You sell food specifically for consumption whilst still hot if you either:

- have an established hot take-away trade and are selling the food as a part of that trade
- advertise it as either hot take-away food or in any other way which indicates that it is meant to be eaten while still hot
- sell it accompanied by napkins, forks, etc to enable it to be eaten before it cools

In the March budget papers, the Government published a paper which claimed: The borderline between hot takeaway food (standard-rated) and cold takeaway food (zero-rated) has for a number of years been the subject of litigation with some retailers arguing that the purpose of heating their food products is to improve their appearance or to comply with health and safety regulations, rather than to enable them to be consumed hot. This litigation has been decided on the facts of each individual case.

The document proposed to apply VAT at the standard rate to all food which is at a temperature above the ambient air temperature at the time that it is provided to the customer, with the exception of freshly baked bread. This will clarify the rules in this area and ensure that all hot takeaway food is taxed consistently.

==Opposition==
In response to the ensuing row, a number of campaigns were launched in order to try to prevent the tax rise on the Cornish pasty. These ranged from The Suns "Who VAT all the pies" campaign to an online petition set up by the Cornish Pasty Association entitled "Don't Tax My Pasty".

A Labour Member of Parliament (John Mann MP) asked the Chancellor of the Exchequer, Conservative MP George Osborne, about when he had last eaten a Cornish pasty. Osborne answered that he had no idea, and this answer was used to allege that the Conservatives had become "out of touch" with ordinary people. The Prime Minister David Cameron later said that he had recently eaten a Cornish pasty at Leeds railway station and enjoyed it. However, the West Cornwall Pasty Company outlet at that station had closed two years previously.

The issue, which at first appeared to be unimportant, was then taken up by several other newspapers and political commentators. The VAT rise on the pasty would affect both these customers and the pasty industry itself: Greggs, the largest British bakery chain, warned that the tax would harm its business and lead to store closures, and petitions to oppose the tax were signed by over half a million people.
These newspapers and commentators made fun of David Cameron's attempt to show himself as a regular pasty eater (i.e. as one of the people) and George Osborne's inability to remember when he had last eaten one. Cameron defended the proposition and said that the move would defend takeaway restaurants against competition from major chains.

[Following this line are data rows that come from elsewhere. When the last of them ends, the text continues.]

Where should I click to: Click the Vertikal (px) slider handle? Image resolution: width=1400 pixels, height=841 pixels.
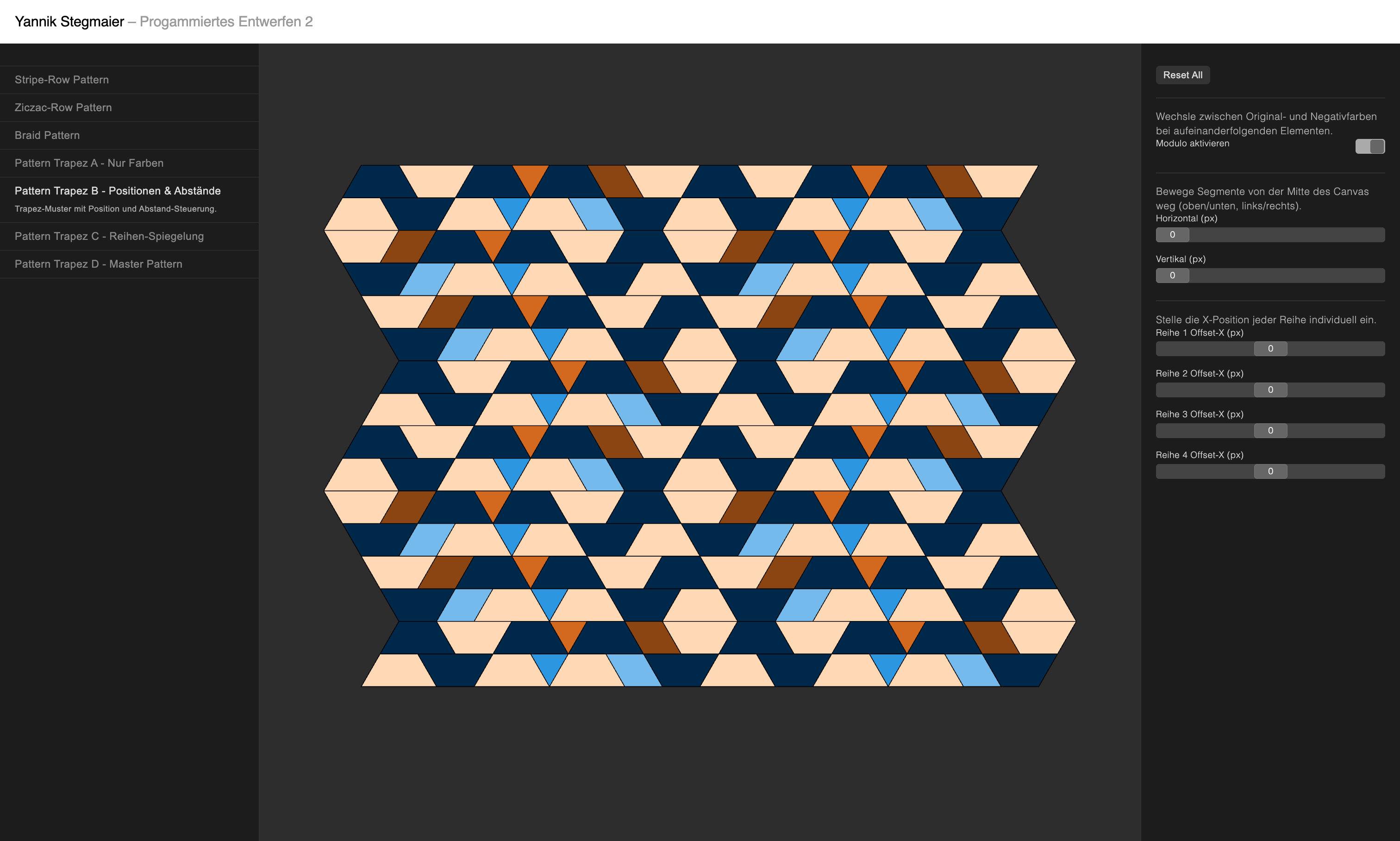(1172, 276)
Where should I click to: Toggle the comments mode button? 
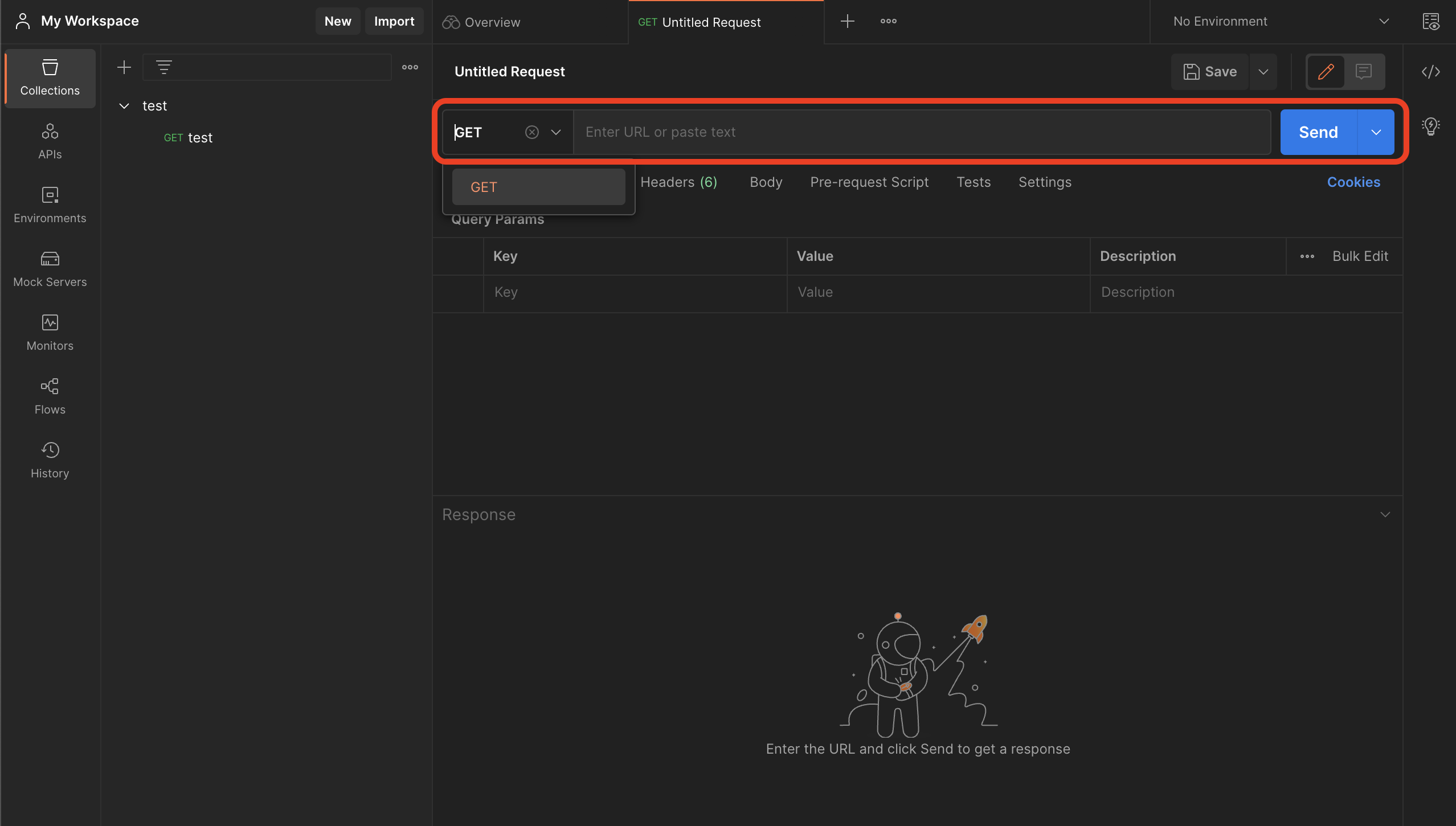pos(1363,72)
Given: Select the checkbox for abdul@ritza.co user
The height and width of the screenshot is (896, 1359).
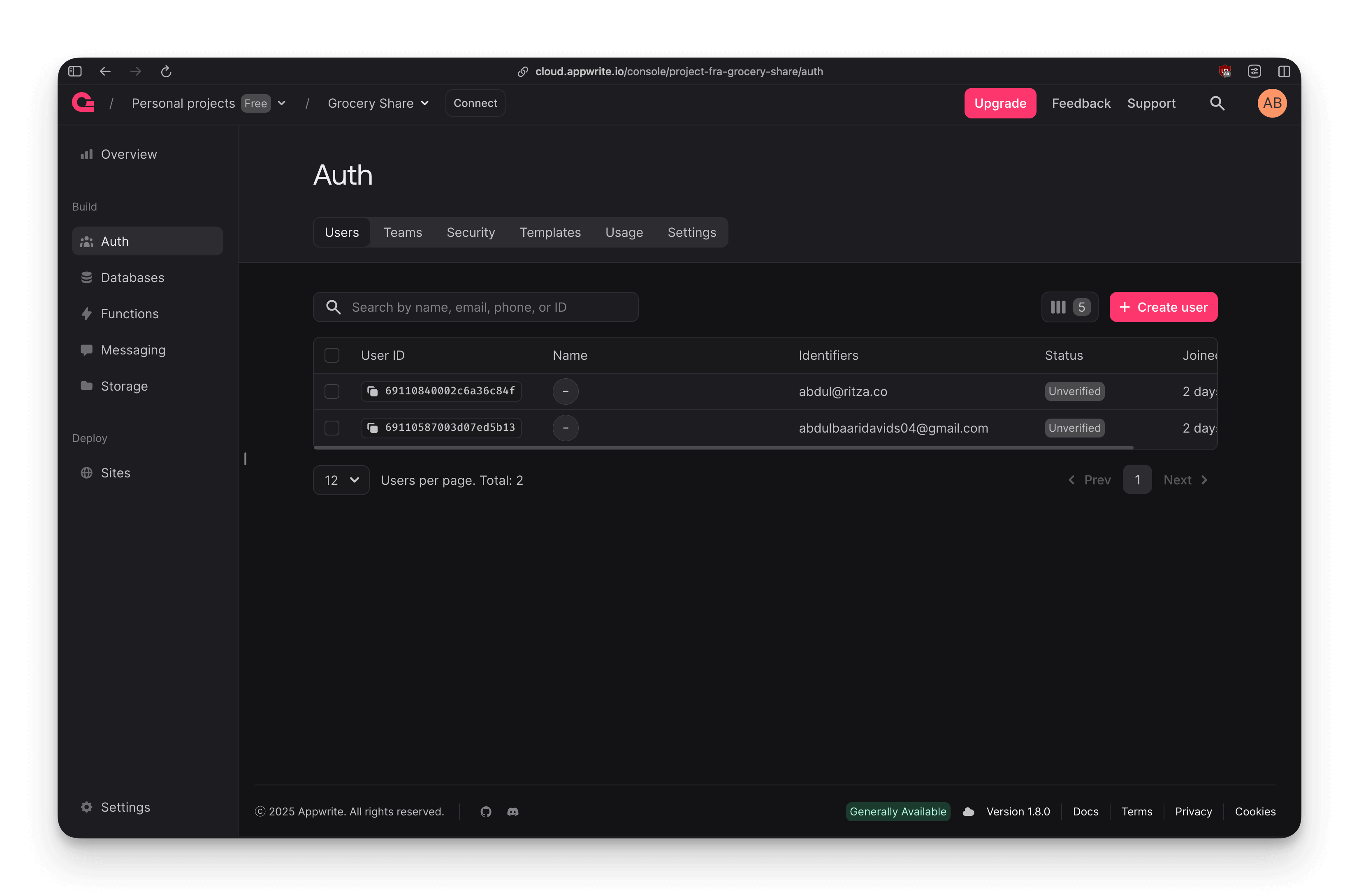Looking at the screenshot, I should [x=332, y=391].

The "pasty tax" was one of the issues cited by Leader of the Opposition Ed Miliband when he labelled the 2012 budget an "omnishambles", a word coined by political comedy series The Thick of It. The word saw continued usage in the media, and was included in the Oxford English Dictionary in 2013.

==Aftermath==
After the public opposition, Osborne significantly altered the plans in late May, which was characterised as a "U-turn". A 2014 study observed that the "pasty tax" affair, although only a small change to the VAT rules, demonstrates that making changes to the VAT system is very difficult, and may itself have caused damage to VAT reform efforts. A separate 2014 editorial argued that the backlash to the "pasty tax" and the Danish "fat tax" have made it unlikely for politicians to attempt to impose taxes on foods thought to cause obesity. However, in 2018 the UK introduced a "Soft Drinks Industry Levy" on sugary soft drinks. Specifically pitched as a tax to prevent childhood obesity, the tax was more successful.